→ **Assignment**
Copy the data that follows, character for character, minus the pictures.
******
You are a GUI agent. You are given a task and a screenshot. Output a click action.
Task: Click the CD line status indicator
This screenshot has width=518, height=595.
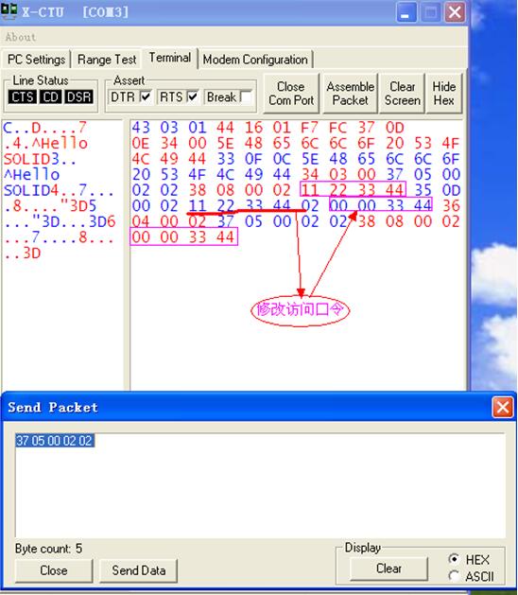50,97
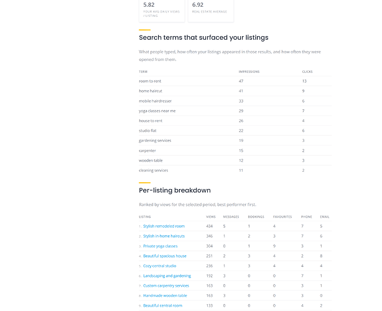Open the Stylish in home haircuts listing
This screenshot has width=382, height=311.
point(164,236)
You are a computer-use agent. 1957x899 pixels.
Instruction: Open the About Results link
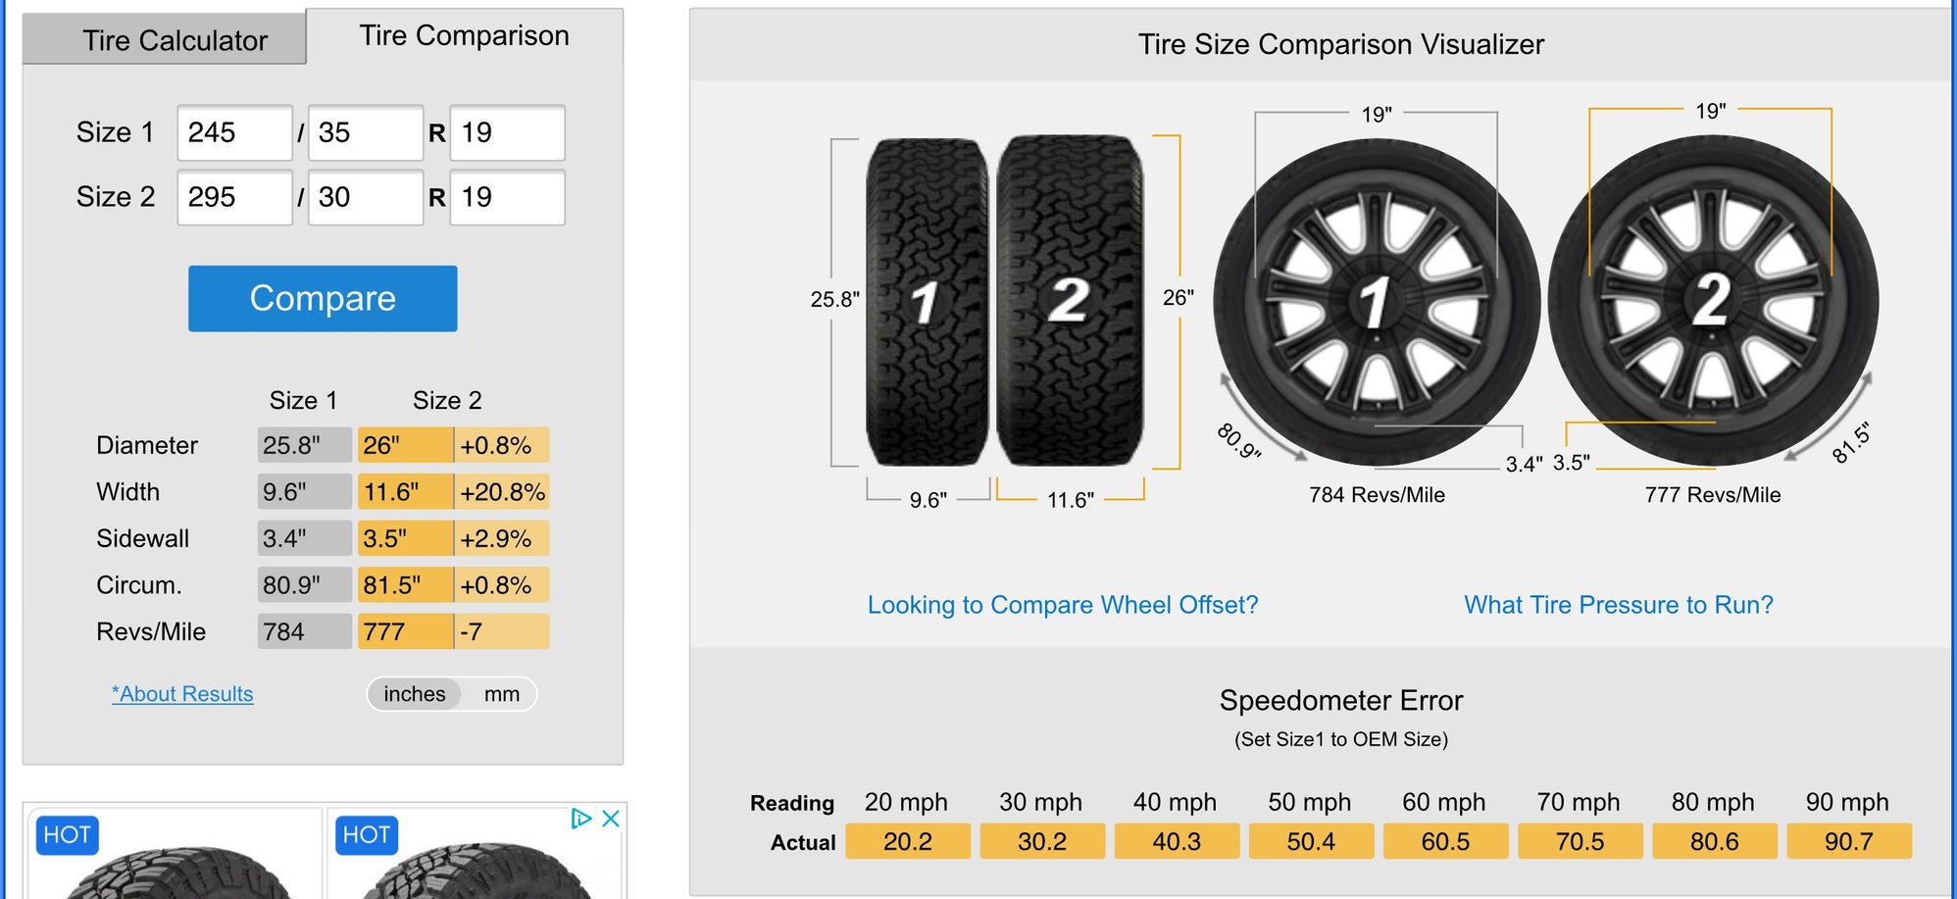point(182,694)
******
→ **Written response**
You are a GUI agent. You are given a task and a screenshot. Output a click action.
Task: Click the CD line status indicator
This screenshot has width=518, height=595.
50,97
Open the Stylish in home haircuts listing
This screenshot has width=382, height=311.
point(164,236)
You are a computer-use agent. 1957x899 pixels.
Instruction: Open the About Results link
point(182,694)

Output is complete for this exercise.